SV Babelsberg invited Union Berlin for such a friendly at the beginning of January, a game we penciled in our shiny new calendars gifted from aunts and uncles for Christmas, only for it to be cancelled thanks to the frost. But a couple weeks later Dukla Prague were guests down at the Stadium an der Alten Försterei. Having seen the level of atmosphere at the previous year’s January friendly in Köpenick, we caught a train and got back down there.
In Central and Eastern Europe, Dukla Praha are well known for their sporting prowess during communist times, being one of Czechoslovakia’s strongest teams through the 60s, 70s and 80s. The team once associated (as all Communist teams were associated with one of the nationalised trades) with the Czechoslovak army, the prefix ‘Dukla’ makes reference to the Dukla Pass, the location of one of Czechoslovakia’s bloodiest battles in history. In West Europe, or to be more specific, in the UK, Dukla Prague is known quite specifically for being the part subject of Merseyside outfit Half Man Half Biscuit’s droning ditty “All I Want For Christmas Is A Dukla Prague Away Kit”. I don’t know if this is something the good people of Prague like or not. Personally I always think their club badge looks a bit like a glorified knuckle duster, but that’s none of my business.

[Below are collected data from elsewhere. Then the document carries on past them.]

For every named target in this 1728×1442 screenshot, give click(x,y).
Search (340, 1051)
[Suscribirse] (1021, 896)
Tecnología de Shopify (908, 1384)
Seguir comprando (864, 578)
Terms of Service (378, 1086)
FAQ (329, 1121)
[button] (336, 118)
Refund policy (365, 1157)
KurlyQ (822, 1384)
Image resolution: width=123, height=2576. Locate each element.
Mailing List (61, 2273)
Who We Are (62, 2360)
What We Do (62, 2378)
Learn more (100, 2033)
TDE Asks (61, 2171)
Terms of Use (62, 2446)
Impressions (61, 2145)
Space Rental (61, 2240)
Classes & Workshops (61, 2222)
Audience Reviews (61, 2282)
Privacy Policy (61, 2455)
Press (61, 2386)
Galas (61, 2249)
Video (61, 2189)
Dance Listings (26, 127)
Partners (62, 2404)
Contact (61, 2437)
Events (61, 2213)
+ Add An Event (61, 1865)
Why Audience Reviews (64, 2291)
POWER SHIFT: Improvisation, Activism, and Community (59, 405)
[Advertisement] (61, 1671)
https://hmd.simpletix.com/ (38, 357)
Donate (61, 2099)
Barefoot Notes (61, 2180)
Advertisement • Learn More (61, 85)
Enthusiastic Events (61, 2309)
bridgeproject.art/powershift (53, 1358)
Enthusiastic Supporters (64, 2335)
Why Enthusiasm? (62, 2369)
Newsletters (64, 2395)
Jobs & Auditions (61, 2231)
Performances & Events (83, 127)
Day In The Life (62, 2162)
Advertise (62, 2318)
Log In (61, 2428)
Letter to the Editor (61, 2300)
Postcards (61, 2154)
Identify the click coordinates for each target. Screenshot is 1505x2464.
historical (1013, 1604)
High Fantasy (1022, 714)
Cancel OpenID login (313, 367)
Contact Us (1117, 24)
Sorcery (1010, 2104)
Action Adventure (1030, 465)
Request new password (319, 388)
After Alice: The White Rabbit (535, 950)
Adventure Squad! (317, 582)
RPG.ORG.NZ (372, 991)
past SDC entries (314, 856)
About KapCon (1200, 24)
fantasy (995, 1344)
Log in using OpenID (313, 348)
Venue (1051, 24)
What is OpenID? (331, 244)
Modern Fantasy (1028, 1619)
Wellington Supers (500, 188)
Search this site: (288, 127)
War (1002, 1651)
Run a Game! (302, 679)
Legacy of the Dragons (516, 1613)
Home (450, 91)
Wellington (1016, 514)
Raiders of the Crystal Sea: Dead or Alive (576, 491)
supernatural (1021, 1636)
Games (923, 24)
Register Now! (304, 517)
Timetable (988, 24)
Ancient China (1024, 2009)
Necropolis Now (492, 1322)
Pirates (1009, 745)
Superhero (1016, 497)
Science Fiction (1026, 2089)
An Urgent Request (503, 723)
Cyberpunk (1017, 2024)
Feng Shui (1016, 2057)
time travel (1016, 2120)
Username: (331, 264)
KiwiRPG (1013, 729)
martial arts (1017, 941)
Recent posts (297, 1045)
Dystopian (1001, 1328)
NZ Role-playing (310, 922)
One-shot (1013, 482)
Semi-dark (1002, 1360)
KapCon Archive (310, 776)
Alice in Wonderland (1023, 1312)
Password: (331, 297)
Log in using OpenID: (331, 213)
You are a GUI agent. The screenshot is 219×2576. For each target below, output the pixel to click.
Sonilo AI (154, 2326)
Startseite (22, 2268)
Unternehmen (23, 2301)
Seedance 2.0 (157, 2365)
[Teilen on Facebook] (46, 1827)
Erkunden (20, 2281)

Hopped off the train with 15 minutes to kick-off and already there were signs of it being something of a shadow of last year’s friendly. The crowd was sparse at the train station, this close to kick-off. We skated our way through the frozen forest to get to the legendary stadium (part built by actual Union fans when the Bundesliga demanded better facilities but the club itself admitted it didn’t have the necessary funds to employ the workmen), to find that only 2 stands were in use. There were perhaps 2,000 people in the entire ground, and what’s more disappointing, is that there were no away supporters. Not a single one.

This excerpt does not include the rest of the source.